FIG. 1.

RPTPκ is a two-subunit receptor at the cell surface after furin-mediated processing. (A) Scheme depicting the two-subunit structure of RPTPκ. The fragment sizes are indicated. Ig, immunoglobulin. (B) Cell surface-presented RPTPκ is a two-subunit enzyme, composed of the E subunit and the PTP domain-containing P subunit. 293 cells were transfected with wild-type RPTPκ and the convertase cleavage site mutant RPTPκ-LNTR, in which the dibasic sequence motif RTKR located in the membrane-proximal fibronectin type III domain was replaced by LNTR. Cells were surface biotinylated prior to lysis under standard conditions as described in Materials and Methods. RPTPκ was immunoprecipitated by an antibody to the intracellular juxtamembrane part (anti-RPTPκJM), followed by blotting with horseradish peroxidase (HRP)-conjugated streptavidin. (C) Accumulation of the precursor in LoVo cells that are devoid of functional furin. RPTPκ protein was analyzed in a panel of colon carcinoma cell lines by immunoprecipitation and blotting with anti-RPTPκJM antibody. (D) Stable expression of furin in LoVo cells restores processing of RPTPκ. The phosphatase was immunoprecipitated from two LoVo cell clones stably expressing human furin and from a vector-transfected clone (mock) for comparison. (E) Purified furin cleaves RPTPκ within the membrane-proximal fibronectin type III domain at the sequence RTKR in vitro.

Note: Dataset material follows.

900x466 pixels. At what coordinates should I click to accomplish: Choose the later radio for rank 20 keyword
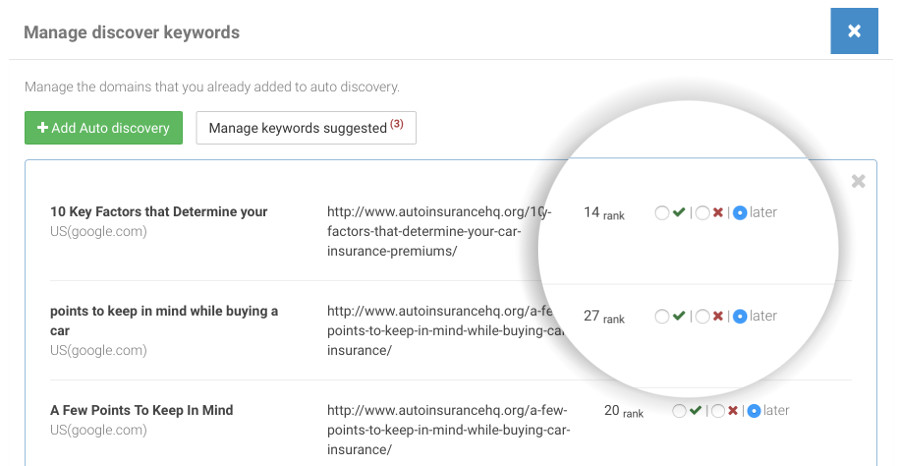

Furin-null, LoVo cell-derived RPTPκ was immunoprecipitated and incubated for 1 h at 37°C with phosphate-buffered saline (PBS) (−), purified recombinant mouse furin (Fu) or purified recombinant furin previously treated with the inhibitor decRVKR-cmk (Fu+cmk). Abbreviations: α, anti; B, blotting; IP, immunoprecipitation.